What you need to do -> Go over the data and work out how many lines include the word "will". Give that number only.

Supplied material ->
Segment Open

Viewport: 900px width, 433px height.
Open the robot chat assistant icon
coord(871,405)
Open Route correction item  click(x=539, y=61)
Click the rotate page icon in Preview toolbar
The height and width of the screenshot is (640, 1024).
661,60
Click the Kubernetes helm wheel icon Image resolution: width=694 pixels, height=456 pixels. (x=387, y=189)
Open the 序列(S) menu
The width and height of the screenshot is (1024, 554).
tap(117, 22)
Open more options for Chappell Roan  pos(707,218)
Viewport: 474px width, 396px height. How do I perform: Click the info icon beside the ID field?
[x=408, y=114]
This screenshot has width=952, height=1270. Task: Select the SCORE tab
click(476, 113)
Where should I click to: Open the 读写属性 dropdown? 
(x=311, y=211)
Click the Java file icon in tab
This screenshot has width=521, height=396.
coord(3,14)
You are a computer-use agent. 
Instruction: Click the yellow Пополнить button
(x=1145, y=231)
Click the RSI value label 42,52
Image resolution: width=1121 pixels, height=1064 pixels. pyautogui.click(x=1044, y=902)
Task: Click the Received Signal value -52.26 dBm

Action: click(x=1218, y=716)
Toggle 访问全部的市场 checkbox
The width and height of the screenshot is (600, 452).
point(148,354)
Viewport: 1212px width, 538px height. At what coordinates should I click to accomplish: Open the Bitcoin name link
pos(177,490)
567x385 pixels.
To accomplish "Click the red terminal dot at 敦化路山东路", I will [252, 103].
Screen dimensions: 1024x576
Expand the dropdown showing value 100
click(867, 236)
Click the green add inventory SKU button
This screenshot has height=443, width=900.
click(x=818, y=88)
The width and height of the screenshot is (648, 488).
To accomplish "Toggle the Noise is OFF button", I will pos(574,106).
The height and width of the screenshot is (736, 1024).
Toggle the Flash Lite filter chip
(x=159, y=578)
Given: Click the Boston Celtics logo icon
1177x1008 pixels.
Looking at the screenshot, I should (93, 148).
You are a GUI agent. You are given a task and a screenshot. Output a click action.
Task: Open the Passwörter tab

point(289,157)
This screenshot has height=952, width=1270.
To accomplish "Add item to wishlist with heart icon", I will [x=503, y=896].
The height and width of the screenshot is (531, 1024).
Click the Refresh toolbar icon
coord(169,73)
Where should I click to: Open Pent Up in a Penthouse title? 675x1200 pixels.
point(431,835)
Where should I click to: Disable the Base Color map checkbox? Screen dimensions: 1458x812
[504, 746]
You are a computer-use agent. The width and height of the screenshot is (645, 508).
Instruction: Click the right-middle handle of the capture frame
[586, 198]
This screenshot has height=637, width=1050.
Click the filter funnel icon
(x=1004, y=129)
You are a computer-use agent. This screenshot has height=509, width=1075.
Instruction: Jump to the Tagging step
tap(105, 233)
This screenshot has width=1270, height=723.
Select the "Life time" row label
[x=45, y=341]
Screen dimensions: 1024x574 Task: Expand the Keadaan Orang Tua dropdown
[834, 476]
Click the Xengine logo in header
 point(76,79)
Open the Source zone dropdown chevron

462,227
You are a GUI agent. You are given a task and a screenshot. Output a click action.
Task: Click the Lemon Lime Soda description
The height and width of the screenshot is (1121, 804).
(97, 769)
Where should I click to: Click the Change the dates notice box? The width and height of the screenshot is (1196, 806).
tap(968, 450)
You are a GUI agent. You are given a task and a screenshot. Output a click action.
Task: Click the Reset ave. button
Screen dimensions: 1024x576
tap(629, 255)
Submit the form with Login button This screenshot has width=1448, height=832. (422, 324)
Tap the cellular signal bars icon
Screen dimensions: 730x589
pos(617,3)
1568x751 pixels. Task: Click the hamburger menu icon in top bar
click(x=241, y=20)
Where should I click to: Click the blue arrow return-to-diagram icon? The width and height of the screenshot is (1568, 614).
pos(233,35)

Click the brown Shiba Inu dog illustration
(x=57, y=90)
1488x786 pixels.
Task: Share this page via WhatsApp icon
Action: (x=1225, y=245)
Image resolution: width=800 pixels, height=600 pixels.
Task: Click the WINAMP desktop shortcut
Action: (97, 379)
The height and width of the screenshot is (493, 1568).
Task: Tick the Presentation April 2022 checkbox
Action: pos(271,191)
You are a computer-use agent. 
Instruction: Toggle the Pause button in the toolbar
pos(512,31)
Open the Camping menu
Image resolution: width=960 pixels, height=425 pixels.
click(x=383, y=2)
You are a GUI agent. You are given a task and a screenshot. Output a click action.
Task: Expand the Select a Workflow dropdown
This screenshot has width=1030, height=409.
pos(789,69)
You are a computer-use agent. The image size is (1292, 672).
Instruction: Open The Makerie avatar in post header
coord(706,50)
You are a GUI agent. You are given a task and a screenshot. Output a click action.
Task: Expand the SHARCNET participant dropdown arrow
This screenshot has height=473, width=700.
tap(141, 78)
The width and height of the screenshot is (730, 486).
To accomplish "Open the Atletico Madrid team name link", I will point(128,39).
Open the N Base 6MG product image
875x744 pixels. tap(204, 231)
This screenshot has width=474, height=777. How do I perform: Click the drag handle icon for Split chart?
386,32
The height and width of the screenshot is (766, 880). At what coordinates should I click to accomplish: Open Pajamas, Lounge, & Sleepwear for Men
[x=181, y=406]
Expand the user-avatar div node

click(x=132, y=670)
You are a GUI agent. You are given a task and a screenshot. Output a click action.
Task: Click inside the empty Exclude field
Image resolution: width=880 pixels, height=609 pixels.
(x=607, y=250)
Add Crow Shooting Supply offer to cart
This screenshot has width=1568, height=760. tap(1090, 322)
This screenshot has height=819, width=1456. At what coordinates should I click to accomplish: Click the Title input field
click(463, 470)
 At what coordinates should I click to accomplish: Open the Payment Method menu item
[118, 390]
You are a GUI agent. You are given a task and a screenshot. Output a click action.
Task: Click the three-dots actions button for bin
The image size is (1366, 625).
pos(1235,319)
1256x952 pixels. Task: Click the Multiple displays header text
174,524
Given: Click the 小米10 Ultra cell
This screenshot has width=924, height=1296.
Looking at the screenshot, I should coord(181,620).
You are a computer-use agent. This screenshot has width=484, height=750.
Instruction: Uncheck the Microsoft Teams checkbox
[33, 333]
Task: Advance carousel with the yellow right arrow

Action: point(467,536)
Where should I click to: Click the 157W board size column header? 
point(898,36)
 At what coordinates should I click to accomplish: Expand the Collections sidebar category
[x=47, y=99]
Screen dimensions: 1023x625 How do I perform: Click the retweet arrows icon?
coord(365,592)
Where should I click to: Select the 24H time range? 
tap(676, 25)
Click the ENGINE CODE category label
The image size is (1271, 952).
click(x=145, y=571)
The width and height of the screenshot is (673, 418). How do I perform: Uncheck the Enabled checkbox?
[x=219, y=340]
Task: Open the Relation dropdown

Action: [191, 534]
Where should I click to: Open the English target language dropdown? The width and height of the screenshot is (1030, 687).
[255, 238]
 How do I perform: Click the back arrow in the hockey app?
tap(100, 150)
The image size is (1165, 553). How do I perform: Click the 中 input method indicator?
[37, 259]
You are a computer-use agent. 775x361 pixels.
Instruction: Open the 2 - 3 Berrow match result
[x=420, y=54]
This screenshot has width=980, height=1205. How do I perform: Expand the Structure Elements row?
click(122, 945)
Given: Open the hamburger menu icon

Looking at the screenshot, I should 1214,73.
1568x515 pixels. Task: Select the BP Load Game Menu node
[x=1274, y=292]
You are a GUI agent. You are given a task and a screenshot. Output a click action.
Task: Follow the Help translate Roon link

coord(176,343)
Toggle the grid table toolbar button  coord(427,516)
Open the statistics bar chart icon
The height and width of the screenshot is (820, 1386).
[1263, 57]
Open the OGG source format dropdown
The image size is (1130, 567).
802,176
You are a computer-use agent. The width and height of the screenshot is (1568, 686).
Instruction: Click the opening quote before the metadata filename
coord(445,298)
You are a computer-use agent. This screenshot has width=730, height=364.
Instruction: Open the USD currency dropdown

Segment Closed

Output below -> 4